*Work to complete:* Present the stretch of records from the line containing "Image resolution: width=635" through the line containing "[x=44, y=277]" as a Markdown table with the columns Row and Line, numbering each line and omitting blank lines.
BEGIN Exercise inputs
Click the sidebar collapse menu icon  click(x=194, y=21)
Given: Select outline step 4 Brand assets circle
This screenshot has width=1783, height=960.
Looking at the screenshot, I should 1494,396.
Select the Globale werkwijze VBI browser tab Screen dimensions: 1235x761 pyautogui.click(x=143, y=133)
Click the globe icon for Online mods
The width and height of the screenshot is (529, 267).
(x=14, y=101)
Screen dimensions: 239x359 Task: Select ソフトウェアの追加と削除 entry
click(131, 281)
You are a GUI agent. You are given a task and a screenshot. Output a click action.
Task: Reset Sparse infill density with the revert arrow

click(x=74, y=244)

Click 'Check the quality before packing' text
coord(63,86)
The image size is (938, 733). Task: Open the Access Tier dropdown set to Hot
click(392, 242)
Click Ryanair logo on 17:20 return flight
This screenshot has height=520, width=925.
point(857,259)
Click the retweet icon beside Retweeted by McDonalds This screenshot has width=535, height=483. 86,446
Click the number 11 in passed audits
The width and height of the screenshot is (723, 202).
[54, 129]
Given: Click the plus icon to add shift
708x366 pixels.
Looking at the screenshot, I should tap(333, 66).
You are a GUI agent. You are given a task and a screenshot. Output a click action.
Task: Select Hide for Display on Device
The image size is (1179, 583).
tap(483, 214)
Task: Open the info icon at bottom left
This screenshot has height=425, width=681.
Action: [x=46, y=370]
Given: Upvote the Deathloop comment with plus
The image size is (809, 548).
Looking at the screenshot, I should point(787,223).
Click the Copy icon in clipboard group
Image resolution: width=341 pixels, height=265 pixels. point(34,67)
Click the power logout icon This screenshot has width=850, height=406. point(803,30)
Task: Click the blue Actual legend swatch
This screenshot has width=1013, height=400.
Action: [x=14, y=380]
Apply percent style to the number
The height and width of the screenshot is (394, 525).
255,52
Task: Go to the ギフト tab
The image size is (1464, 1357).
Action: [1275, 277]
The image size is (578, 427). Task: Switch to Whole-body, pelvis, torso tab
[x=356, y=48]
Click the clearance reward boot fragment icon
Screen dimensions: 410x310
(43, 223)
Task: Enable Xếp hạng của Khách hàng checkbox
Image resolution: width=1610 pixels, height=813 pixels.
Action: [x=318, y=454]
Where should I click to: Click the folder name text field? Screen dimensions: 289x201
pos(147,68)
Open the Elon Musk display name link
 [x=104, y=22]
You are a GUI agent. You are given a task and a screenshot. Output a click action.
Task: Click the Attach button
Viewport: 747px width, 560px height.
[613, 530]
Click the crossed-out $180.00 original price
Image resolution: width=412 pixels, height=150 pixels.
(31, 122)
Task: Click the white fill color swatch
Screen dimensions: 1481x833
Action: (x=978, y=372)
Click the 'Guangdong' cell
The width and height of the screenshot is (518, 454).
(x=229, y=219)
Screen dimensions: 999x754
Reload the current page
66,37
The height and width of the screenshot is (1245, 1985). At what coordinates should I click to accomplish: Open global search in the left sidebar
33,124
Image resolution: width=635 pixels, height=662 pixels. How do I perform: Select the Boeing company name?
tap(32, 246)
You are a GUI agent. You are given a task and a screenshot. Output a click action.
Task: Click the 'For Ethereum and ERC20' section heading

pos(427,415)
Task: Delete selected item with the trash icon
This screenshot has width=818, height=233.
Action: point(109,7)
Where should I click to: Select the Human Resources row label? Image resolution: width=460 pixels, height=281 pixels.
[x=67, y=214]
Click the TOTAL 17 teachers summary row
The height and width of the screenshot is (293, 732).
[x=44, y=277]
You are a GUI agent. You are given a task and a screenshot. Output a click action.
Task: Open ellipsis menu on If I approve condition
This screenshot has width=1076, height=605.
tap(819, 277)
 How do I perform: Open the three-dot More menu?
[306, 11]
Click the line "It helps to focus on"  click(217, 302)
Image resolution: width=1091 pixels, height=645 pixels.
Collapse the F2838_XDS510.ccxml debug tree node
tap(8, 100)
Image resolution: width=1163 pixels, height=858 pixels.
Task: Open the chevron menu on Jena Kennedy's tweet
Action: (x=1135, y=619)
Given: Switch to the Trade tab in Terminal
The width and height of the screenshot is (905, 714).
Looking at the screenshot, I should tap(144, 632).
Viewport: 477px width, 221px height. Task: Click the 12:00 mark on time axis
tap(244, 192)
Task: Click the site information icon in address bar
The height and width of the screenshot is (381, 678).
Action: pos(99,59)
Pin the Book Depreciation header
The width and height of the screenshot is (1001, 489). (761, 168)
END Exercise inputs
*Result of the exercise:*
| Row | Line |
|---|---|
| 1 | Image resolution: width=635 pixels, height=662 pixels. How do I perform: Select the Boeing company name? |
| 2 | tap(32, 246) |
| 3 | You are a GUI agent. You are given a task and a screenshot. Output a click action. |
| 4 | Task: Click the 'For Ethereum and ERC20' section heading |
| 5 | pos(427,415) |
| 6 | Task: Delete selected item with the trash icon |
| 7 | This screenshot has width=818, height=233. |
| 8 | Action: point(109,7) |
| 9 | Where should I click to: Select the Human Resources row label? Image resolution: width=460 pixels, height=281 pixels. |
| 10 | [x=67, y=214] |
| 11 | Click the TOTAL 17 teachers summary row |
| 12 | The height and width of the screenshot is (293, 732). |
| 13 | [x=44, y=277] |